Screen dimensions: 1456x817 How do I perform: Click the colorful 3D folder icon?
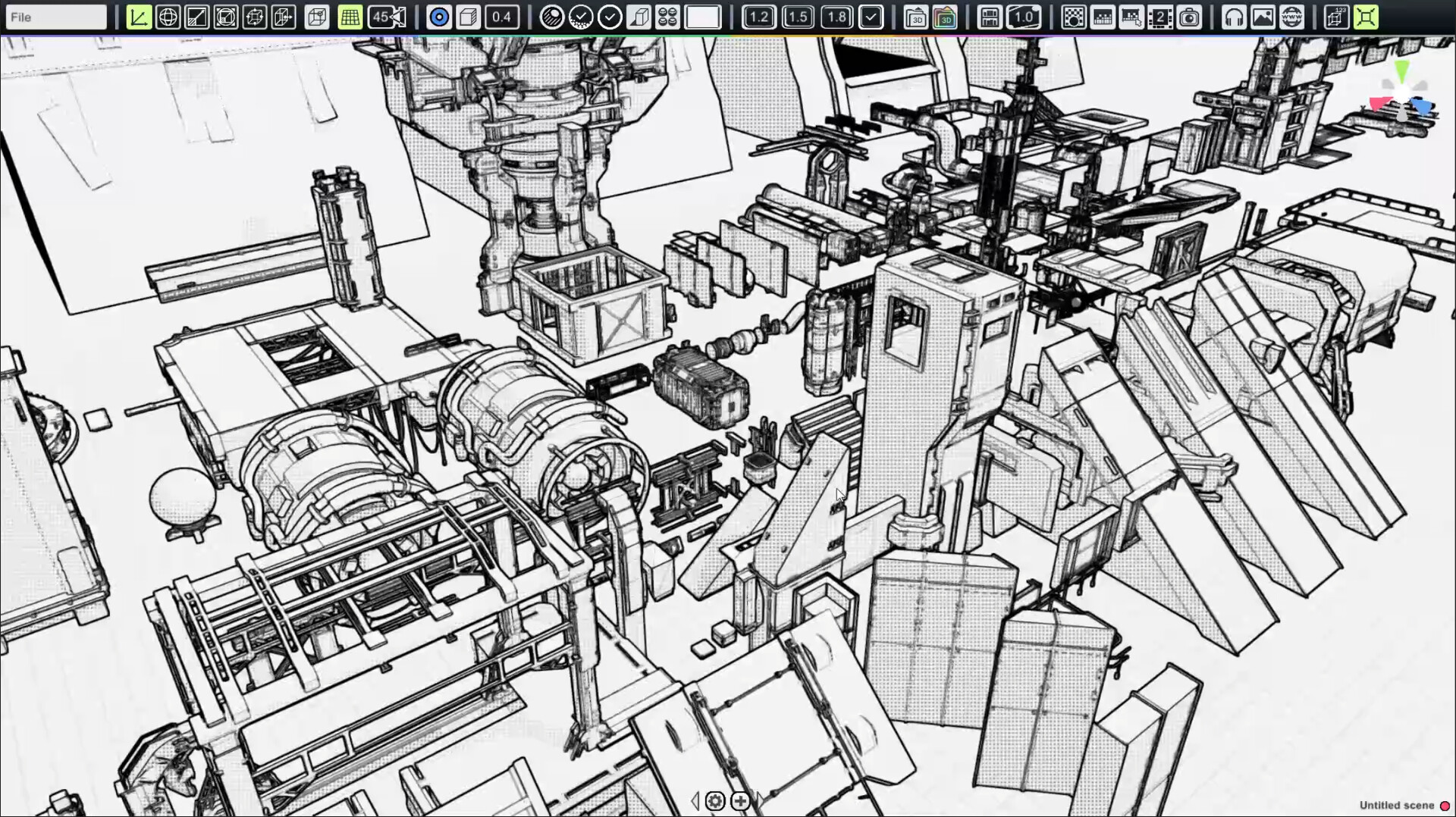[x=945, y=17]
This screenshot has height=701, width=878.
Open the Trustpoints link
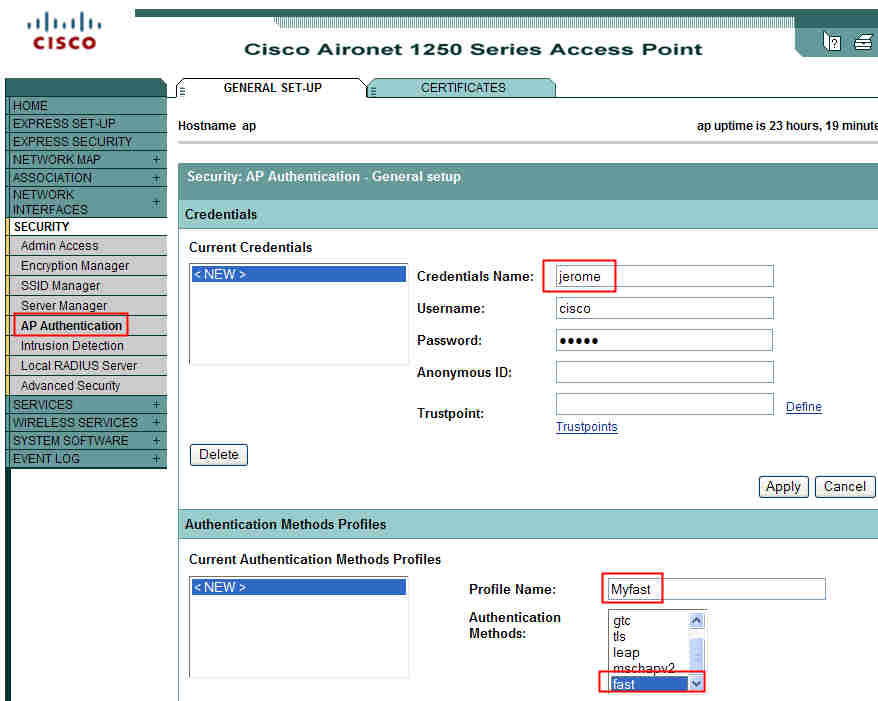586,427
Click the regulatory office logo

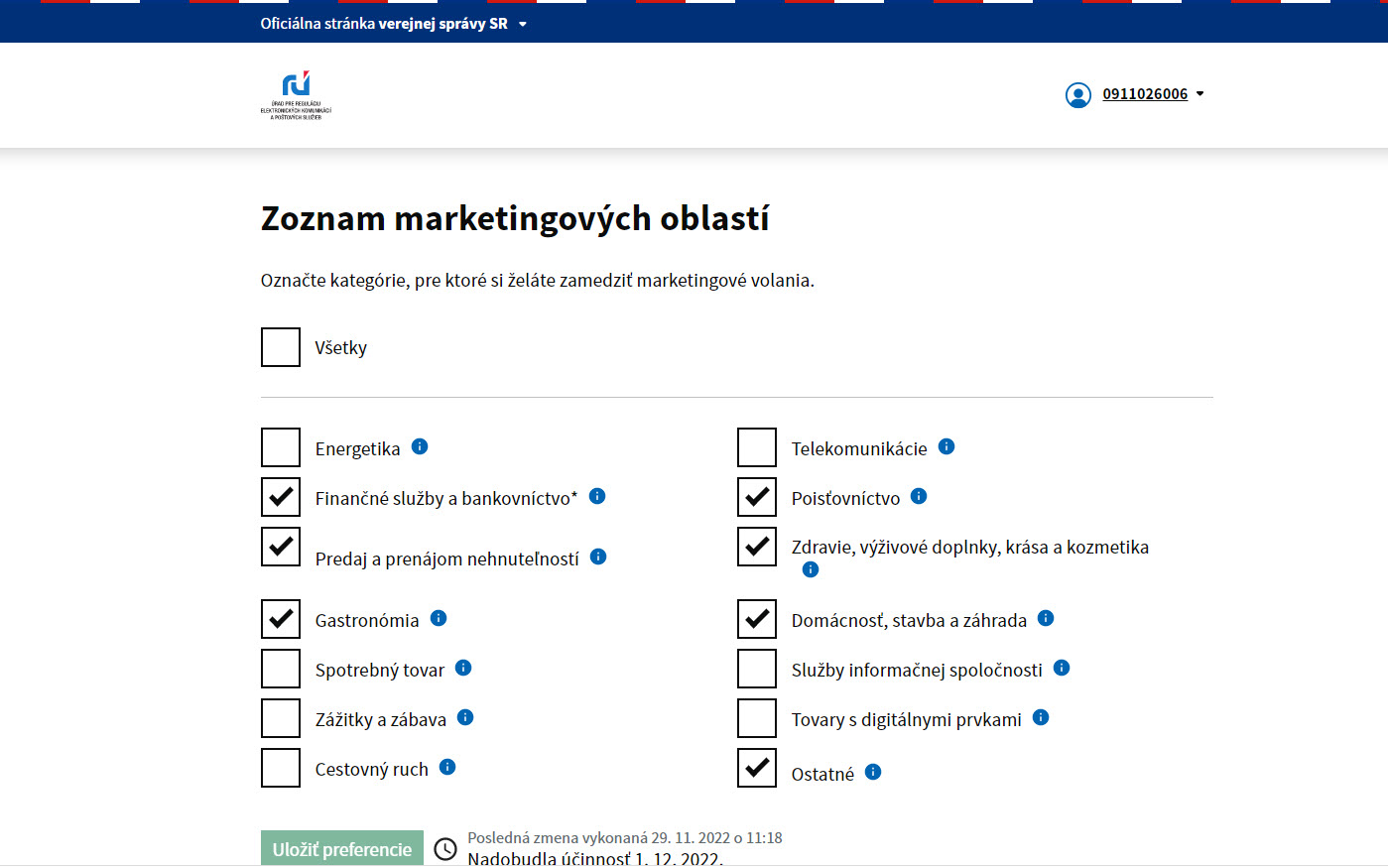point(296,95)
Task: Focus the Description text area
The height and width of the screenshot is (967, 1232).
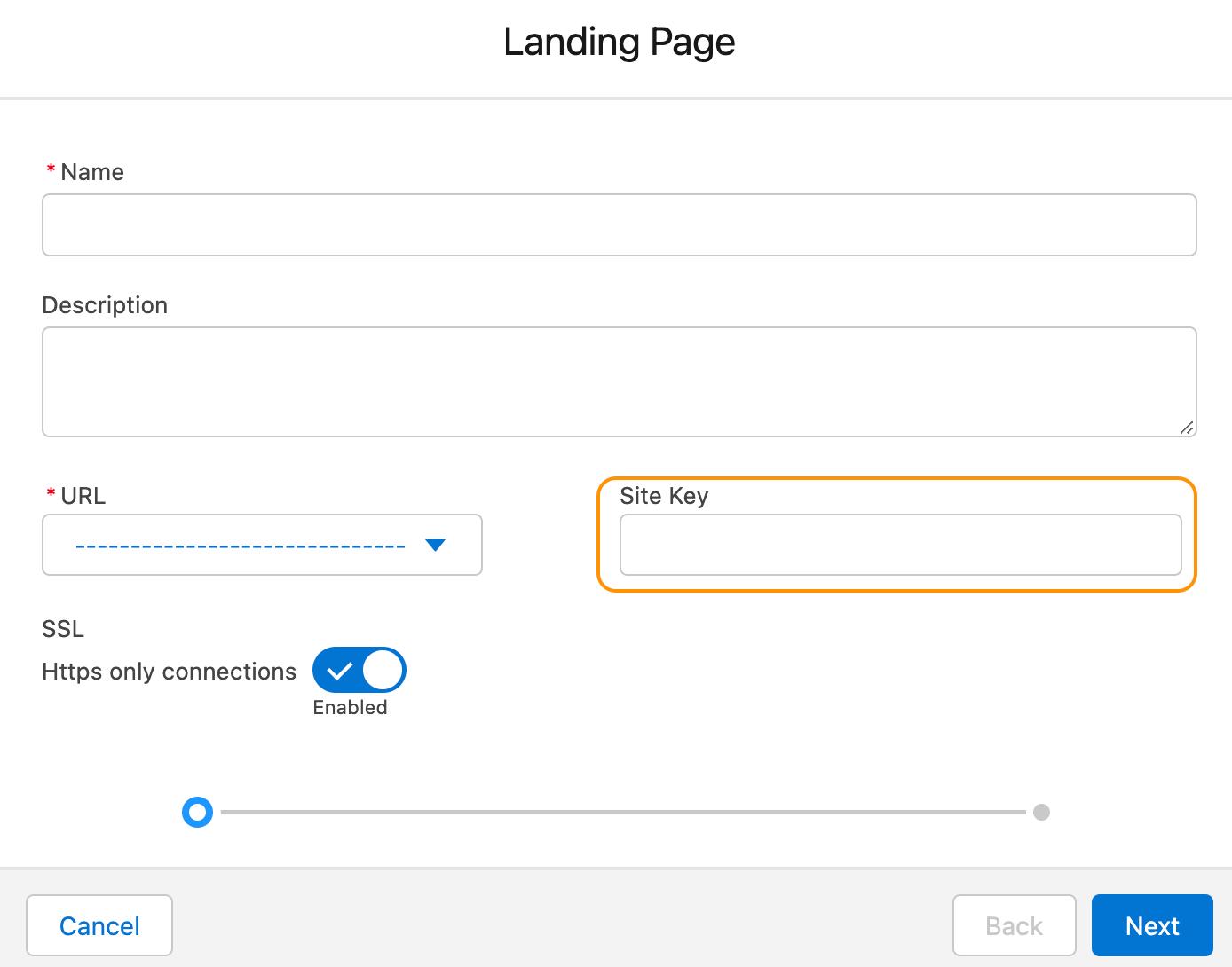Action: coord(619,381)
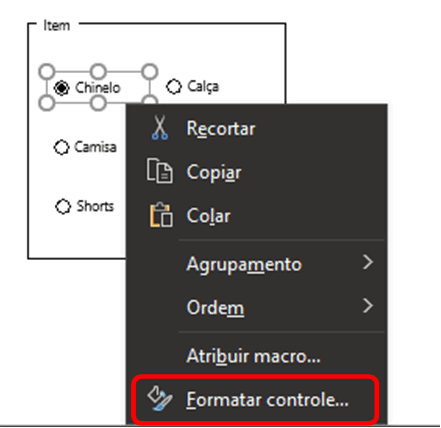Click the Item group box label
This screenshot has width=441, height=428.
(x=57, y=25)
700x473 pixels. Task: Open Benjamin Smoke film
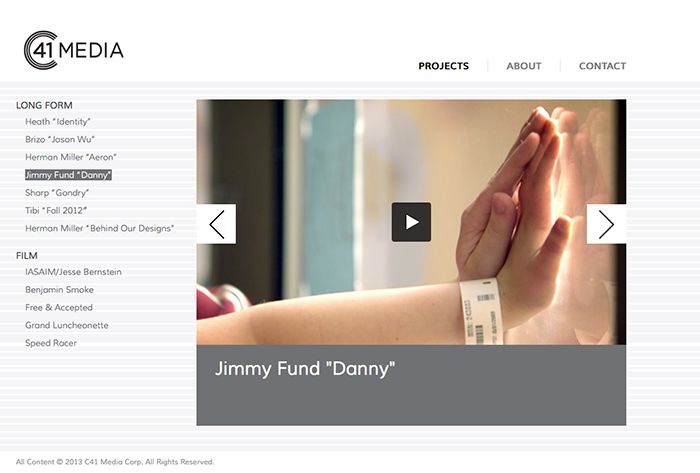[59, 290]
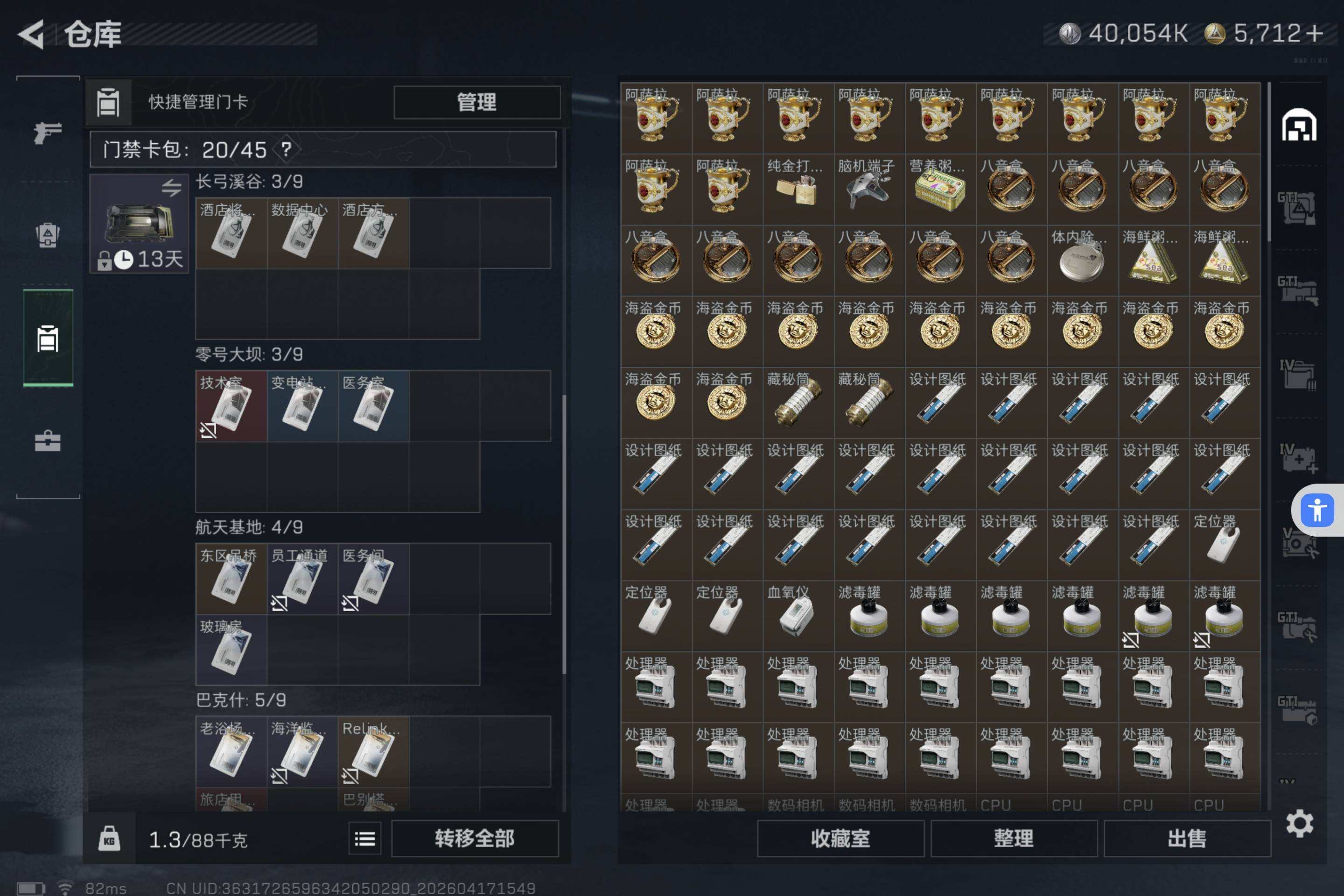
Task: Go back using the warehouse arrow
Action: (31, 34)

== The task ==
Print exactly the lines from the line with "Open the Trustpoints link" through the end of the data, both ends included, and print no pictures.

== Result for this exercise ==
Open the Trustpoints link
586,427
Click the regulatory office logo

point(296,95)
Task: Focus the Description text area
The height and width of the screenshot is (967, 1232).
Action: coord(619,381)
Click the Item group box label
This screenshot has width=441, height=428.
(x=57, y=25)
700x473 pixels. Task: Open Benjamin Smoke film
[59, 290]
Task: Go back using the warehouse arrow
Action: (31, 34)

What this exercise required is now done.